Je commence à les connaître, mes profs de français ! Ils sont indécrottables, quand ils voient que finalement, ils lisent, ils ont du mal à ne pas sur-exploiter la situation. Alors non, c'est cadeau, et un cadeau repris, c’est plus un cadeau.

Emprunteront donc pour la maison ceux qui voudront, et eux seulement.
Je souhaite reconstituer une situation "non scolaire" de lecture.
De ça aussi, je vous en reparlerai. Même si je radote.
Si on ne sort pas la lecture du scolaire, ils ne liront pas une fois sortis de l'école (voir mes billets sur la lecture durable en mars 2017, notamment).

Suis la route à ton rythme, petit bateau, je te guide !


Est-ce un enjeu nouveau ?

On va jouer à un petit jeu très bientôt.
Je vais remonter le temps pour replonger dans 25 années de bilans CDI.
Et je m'interrogerai pour savoir ce qui, cette année, m'a fait passer de ma barque à rames au hors-bord à moteur !
Un avant goût pour patienter ?

No comment ...

 

Donc c'est parti, on vire de bord : cap sur la lecture loisir !

Il nous reste la ligne d'arrivée à franchir ensemble, et les coups à boire, aussi, pour fêter la victoire collective.
Mais avant cela, il va falloir avancer un peu.
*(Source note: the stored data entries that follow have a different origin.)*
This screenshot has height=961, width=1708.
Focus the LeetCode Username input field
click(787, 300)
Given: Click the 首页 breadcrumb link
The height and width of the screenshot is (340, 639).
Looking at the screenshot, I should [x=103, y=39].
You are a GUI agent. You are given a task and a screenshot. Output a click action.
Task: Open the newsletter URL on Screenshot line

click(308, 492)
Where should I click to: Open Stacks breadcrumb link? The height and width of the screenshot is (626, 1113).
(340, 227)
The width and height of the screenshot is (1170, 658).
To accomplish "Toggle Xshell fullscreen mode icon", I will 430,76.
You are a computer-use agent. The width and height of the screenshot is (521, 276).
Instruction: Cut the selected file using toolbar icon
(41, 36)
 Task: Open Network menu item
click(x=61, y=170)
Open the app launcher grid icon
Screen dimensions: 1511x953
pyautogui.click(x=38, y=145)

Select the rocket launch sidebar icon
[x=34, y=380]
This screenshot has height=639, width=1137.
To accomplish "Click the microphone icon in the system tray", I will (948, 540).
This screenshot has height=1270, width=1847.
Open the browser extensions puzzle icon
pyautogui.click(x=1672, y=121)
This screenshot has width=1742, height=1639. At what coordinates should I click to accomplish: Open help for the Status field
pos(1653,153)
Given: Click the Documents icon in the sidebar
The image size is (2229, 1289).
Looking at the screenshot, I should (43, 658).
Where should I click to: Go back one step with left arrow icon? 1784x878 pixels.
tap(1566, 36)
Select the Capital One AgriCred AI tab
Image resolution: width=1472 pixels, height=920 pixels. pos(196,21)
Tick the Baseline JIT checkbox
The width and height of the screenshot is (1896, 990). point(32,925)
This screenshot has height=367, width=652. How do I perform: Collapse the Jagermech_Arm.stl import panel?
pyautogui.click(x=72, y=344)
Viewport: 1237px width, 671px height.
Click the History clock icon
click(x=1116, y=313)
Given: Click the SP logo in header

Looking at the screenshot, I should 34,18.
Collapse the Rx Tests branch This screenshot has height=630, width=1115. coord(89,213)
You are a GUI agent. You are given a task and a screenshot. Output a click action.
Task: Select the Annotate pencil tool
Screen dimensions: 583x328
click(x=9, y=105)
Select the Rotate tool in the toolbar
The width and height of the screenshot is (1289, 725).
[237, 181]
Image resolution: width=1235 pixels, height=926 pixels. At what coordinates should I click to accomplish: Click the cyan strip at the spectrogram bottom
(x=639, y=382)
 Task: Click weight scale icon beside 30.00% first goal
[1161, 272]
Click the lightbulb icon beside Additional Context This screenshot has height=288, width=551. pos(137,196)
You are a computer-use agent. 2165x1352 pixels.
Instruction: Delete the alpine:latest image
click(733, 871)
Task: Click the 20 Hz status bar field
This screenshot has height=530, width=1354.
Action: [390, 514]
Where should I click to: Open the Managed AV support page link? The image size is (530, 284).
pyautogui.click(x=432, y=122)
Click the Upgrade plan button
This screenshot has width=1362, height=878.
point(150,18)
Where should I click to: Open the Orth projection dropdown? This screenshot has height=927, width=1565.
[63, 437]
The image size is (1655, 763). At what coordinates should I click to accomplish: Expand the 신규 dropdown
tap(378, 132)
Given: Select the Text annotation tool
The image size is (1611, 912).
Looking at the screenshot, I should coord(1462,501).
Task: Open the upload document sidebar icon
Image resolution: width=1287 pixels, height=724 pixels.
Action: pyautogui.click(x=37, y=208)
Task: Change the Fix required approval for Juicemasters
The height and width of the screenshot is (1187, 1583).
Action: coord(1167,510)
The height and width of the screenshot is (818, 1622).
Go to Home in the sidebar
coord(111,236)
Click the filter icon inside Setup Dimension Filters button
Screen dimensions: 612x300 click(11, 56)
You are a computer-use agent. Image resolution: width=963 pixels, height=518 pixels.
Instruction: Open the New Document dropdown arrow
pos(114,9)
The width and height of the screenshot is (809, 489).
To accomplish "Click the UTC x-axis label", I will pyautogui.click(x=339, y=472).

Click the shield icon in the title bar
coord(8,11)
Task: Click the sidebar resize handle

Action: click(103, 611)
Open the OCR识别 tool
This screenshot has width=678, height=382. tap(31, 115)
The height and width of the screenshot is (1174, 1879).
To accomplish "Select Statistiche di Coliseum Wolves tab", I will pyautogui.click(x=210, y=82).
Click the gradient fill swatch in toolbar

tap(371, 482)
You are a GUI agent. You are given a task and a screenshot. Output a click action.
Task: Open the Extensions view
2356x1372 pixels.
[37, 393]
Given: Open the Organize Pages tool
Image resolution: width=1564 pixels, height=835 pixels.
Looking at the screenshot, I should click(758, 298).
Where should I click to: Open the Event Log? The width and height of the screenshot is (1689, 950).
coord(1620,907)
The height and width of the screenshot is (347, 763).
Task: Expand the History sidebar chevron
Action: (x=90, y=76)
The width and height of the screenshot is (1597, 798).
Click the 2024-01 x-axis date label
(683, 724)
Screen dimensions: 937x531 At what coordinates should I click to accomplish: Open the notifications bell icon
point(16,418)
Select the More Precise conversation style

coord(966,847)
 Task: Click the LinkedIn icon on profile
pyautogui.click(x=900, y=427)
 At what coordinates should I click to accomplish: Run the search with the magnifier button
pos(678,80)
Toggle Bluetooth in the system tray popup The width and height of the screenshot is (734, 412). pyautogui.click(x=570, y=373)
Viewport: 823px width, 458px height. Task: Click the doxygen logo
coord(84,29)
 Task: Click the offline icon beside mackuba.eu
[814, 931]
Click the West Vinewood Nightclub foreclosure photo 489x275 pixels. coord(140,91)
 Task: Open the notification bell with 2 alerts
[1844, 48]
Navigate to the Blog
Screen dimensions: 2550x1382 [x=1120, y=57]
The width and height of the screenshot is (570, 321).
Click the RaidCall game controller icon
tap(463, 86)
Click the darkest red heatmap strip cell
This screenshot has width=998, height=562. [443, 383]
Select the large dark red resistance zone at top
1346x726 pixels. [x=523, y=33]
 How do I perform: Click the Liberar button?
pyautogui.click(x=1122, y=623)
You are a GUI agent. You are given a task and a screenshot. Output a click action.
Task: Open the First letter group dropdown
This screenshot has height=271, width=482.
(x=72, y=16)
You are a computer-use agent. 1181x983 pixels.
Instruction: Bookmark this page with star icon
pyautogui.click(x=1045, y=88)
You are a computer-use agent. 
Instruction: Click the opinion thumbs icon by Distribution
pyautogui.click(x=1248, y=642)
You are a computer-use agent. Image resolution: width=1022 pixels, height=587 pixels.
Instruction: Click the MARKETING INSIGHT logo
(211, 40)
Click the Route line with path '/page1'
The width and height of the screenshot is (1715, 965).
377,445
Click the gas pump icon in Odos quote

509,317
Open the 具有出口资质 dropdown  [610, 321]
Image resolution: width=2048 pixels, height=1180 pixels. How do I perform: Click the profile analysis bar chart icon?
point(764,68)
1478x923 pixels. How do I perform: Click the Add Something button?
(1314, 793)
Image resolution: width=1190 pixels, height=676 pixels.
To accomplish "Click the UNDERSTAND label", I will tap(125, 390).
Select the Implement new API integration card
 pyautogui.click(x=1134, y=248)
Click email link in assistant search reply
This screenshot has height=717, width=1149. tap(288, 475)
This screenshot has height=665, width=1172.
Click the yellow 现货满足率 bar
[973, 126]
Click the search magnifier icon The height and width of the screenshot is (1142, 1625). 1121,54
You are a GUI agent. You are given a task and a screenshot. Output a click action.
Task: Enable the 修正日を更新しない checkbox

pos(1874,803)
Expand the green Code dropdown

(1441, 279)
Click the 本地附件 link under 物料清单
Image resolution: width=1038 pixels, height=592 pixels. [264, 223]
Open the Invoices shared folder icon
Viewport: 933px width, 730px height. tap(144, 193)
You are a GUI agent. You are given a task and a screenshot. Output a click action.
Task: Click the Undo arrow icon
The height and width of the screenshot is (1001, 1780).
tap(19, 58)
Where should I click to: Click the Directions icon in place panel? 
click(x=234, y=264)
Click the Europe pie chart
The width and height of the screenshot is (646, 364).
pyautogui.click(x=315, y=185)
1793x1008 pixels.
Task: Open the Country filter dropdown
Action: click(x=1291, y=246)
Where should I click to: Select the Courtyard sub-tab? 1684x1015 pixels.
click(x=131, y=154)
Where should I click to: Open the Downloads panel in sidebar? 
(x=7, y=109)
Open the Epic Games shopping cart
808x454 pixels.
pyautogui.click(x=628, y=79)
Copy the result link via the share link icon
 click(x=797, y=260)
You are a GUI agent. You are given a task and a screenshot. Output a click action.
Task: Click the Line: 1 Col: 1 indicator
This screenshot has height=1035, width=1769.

Je m'en voudrais de fanfaronner pour des simples projets, s'ils prennent finalement l'eau, eux-aussi. Plus plus d’honnêteté, attendons donc un peu avant de fêter la victoire.

A venir donc ici :

- des billets sur la nouvelle politique d'achats : je vais tester des tas de collections découvertes lors d'ateliers Canopé de Beauvais. Je vais devoir les acheter sans les lire, parce qu'ils ne sont pas à la bibliothèque de la ville. J’achèterai quelques exemplaires de ceux qui auront bien fonctionné.
Et je vais aussi fouiller davantage dans les nouvelles, genre que j'ai délaissé parce que cela ne s'emprunte pas bien. Un recueil de nouvelles, ça se prend en main, ce n'est pas le même type de lecture qu'un roman. Pourquoi pas des guides de lecture dans la couverture, avec des conseils pour choisir les nouvelles (dans un recueil, il y a en toujours des moins bonnes, il faut savoir les passer).

- des billets sur l'organisation des séances de lecture sur place. Je ferai un bilan des conséquences sur l'emprunt spontané. C’est évidemment l'effet voulu à terme.
Déjà 3 classes programmées, et plein d'accords de principe.

En chemin, tout au long de cette régate, j'ai découvert d'abord qu'on était un paquet de profdoc sur la route !! Courage, matelots ! J'espère que cette série de billets aura un peu permis d'éclairer votre route. semée de questions et de scrupules.
J'ai aussi découvert au collège des supers skippeurs :
- des collègues convaincus de l’importance de la lecture pour nos élèves (je ne le savais pas, le sujet n'étant pas de ceux qu'on discute en réunion. Lecture grande cause nationale peut-être, mais pas sur le terrain, occupé par plein d'autres choses que la pédagogie)
- qui m'accordent leur confiance (qu'est-ce que ça fait du bien !!)
- et qui ont juste besoin, comme moi, d'un moment dédié programmé, pour nous forcer tous à ne pas remettre au lendemain ce qui nous aurait fait plaisir de faire tout de suite, mais qu'on a zappé, le nez dans le spi !

Bon vent matelots ! RDV dans quelques semaines, ou mois, pour l'arrivée de cette régate au long court.

On n'est pas bien, là, tous ensemble ??